Beşiktaş’ta adeta bir bahar havası. Öyle ya ezeli rakiplere karşı ardı ardına iki muhteşem galibiyet alınmış. Hem de sonuna kadar hak edilerek. Ne var ki Galatasaray maçından sonra bir Beşiktaş yöneticisinin fanatik taraftar üslubunda yazdığı mesaj pek hoş olmadı. Hatta galibiyete gölge düşürdü bile diyebilirim. Oysa ki özellikle büyük takım yöneticilerinin böylesi galibiyetlerin ardından daha olgun, daha sakin ve başarıyı sindirmiş olmaları gerekmez mi?
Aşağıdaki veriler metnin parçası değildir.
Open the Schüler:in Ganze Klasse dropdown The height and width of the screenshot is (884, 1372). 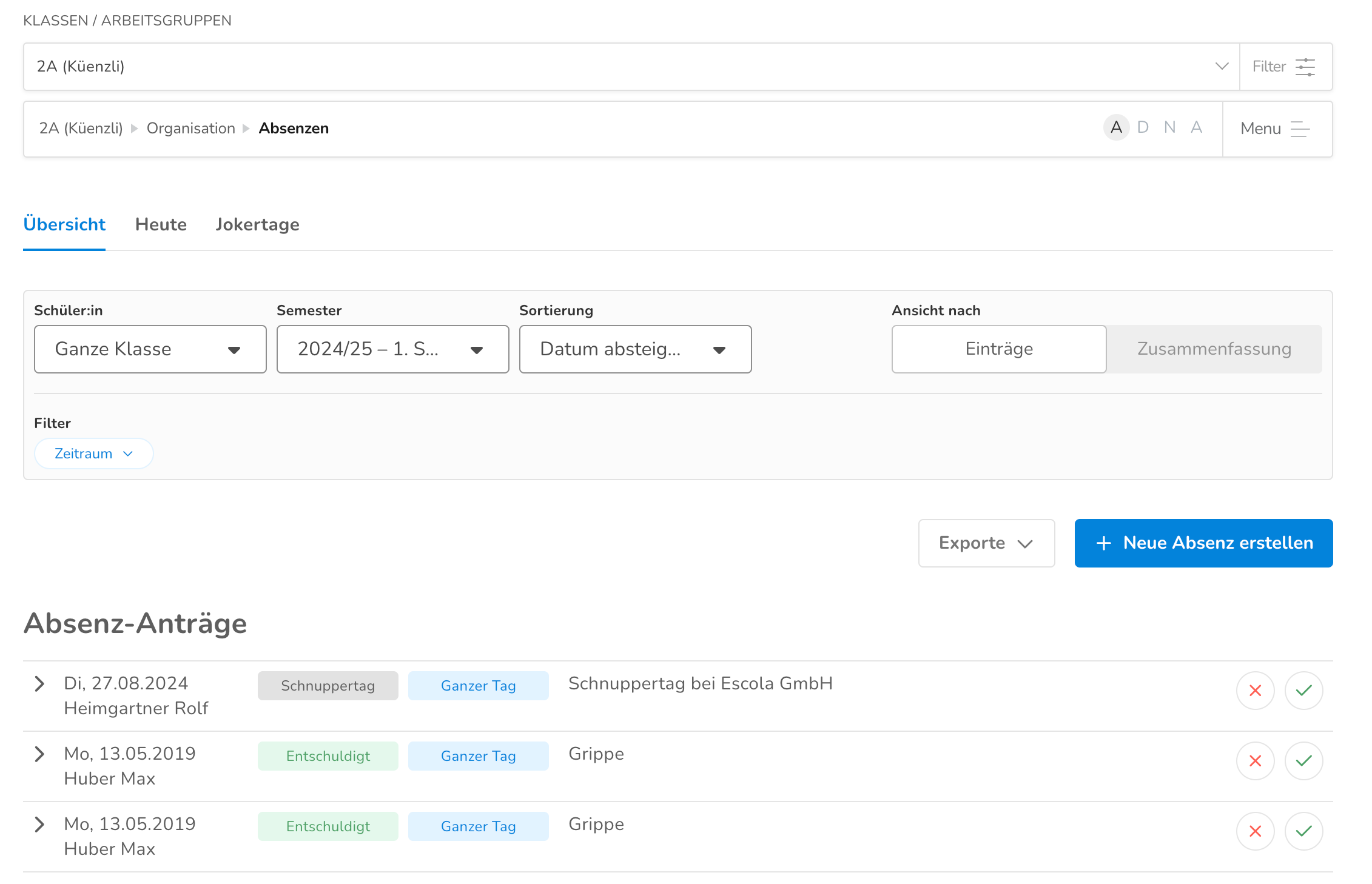click(150, 349)
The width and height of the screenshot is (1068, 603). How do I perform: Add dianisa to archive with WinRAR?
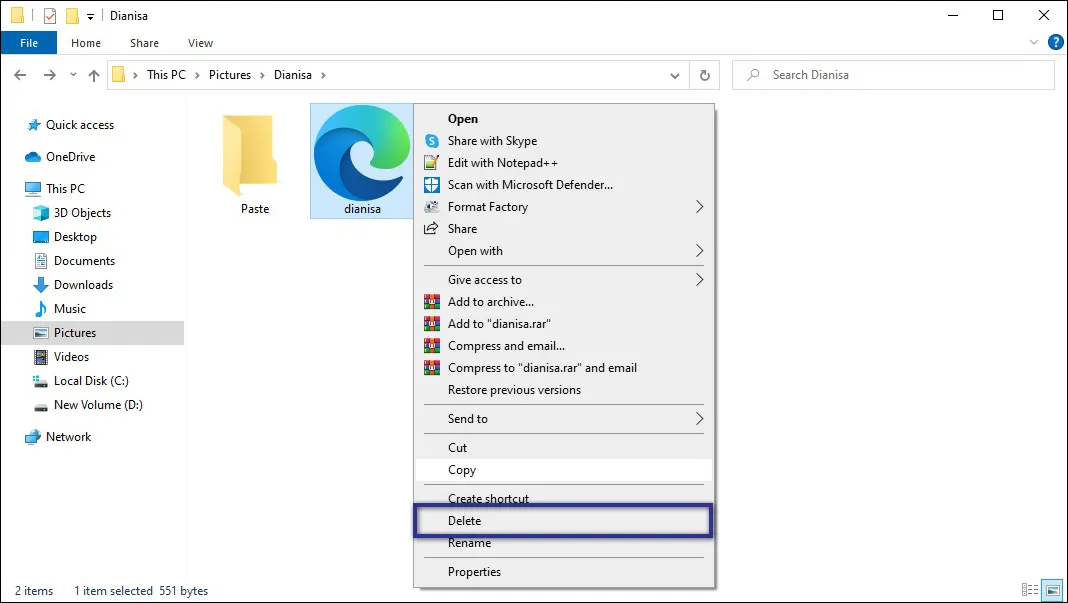[x=491, y=301]

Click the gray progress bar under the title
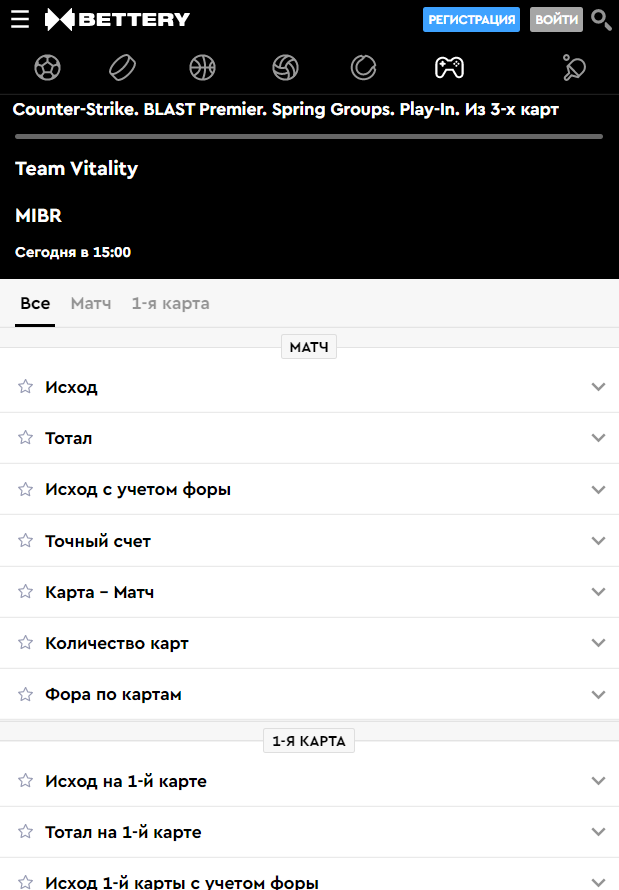[x=309, y=136]
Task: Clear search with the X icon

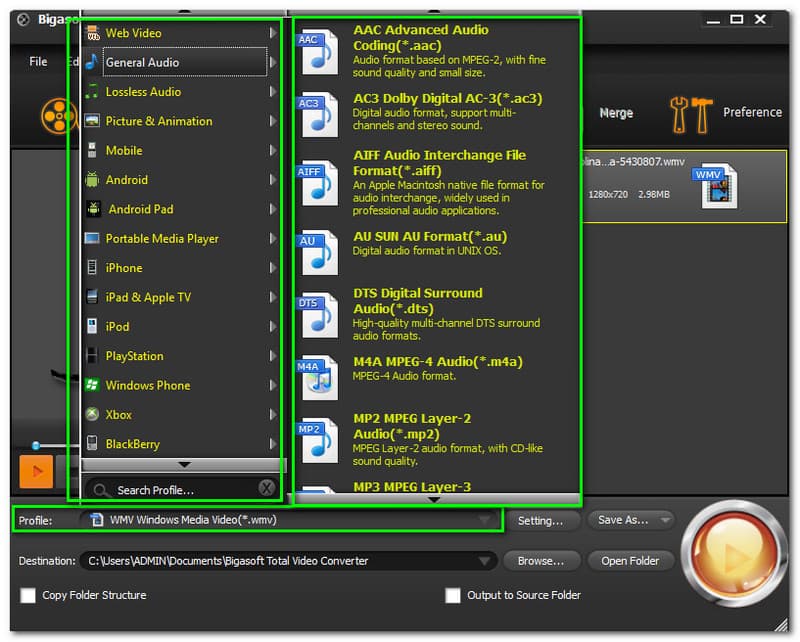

Ayrıca özellikle yöneticiler daha gerçekçi olmalı.
Bu açıdan bakarsak, derbi galibiyetlerine rağmen Beşiktaş takımının daha kat etmesi gereken çok yolu olduğu açık. Vodafone’da Galatasaray’a karşı erken yenen gol uyandırmasa mesela, acaba Beşiktaş aynı cevval oyununu yine ortaya koyabilir miydi? Golü yiyene kadar savunmayı geride kurmasını oyunun hâkimiyetini Galatasaray’a bırakmasını nasıl unutacağız?
“Olan oldu, korkunun ecele faydası yokmuş” dedikten sonra mı cesaret kazanacak hep Beşiktaş? Fenerbahçe maçında mesela illa 10 kişi mi kalması gerekiyordu Beşiktaş’ın Sarı-Lacivertlilere karşı daha cesaretli olabilmesi için? O zaman ister istemez insan “Trabzon maçında da yenilen erken bir gol ya da haksız bir karar olsaydı Beşiktaş o pasif oyundan uyanır, canlanır ve galip gelebilirdi” diye düşünüyor.
Oysa ki bir büyük takımın bu tarz motivasyonlara ihtiyacının olmaması gerekir. Cesaretle, kendisine güvenerek en iyi oyununu oynayabilmesi gerekir. Mücadele gücü yüksek, oyunu domine eden, sürekli gelişen bir takım kurma amacıyla yola çıkılmıştı sezon başında zaten. Ama sürekli sekteye uğradı bu süreç.
Hoca değişikliği, yeni transfer arayışları, eldeki bazı futbolcuların beğenilmemesi filan derken takımda istikrar ve uyum gecikti. Ama Masuaku, Saiss, Rosier gibi oyuncuların yeniden itibarlarını kazanmaları, birlikte zaman geçirilmesi takımın daha uyumlu gözükmesini sağladı. Özellikle sadece kanatlardan yapılan ortalarla sonuca gidilemeyeceğinin anlaşılması, orta alanın mücadele gücünün artması da Beşiktaş’ın oyununu yükselten unsurlardan.
Şimdi taraftar galibiyeti kutlayabilir ancak yönetim bu sakinleşmiş ortamın değerini bilmeli. Sürekliliği olan bir takım ve oyun arayışından vazgeçmemeli. Şampiyon da olabilirsiniz ama bunu sindirip arkasını getirmek esas sorun. İşte bu da bizim futbol dünyamızda hiç görmediğimiz bir şey.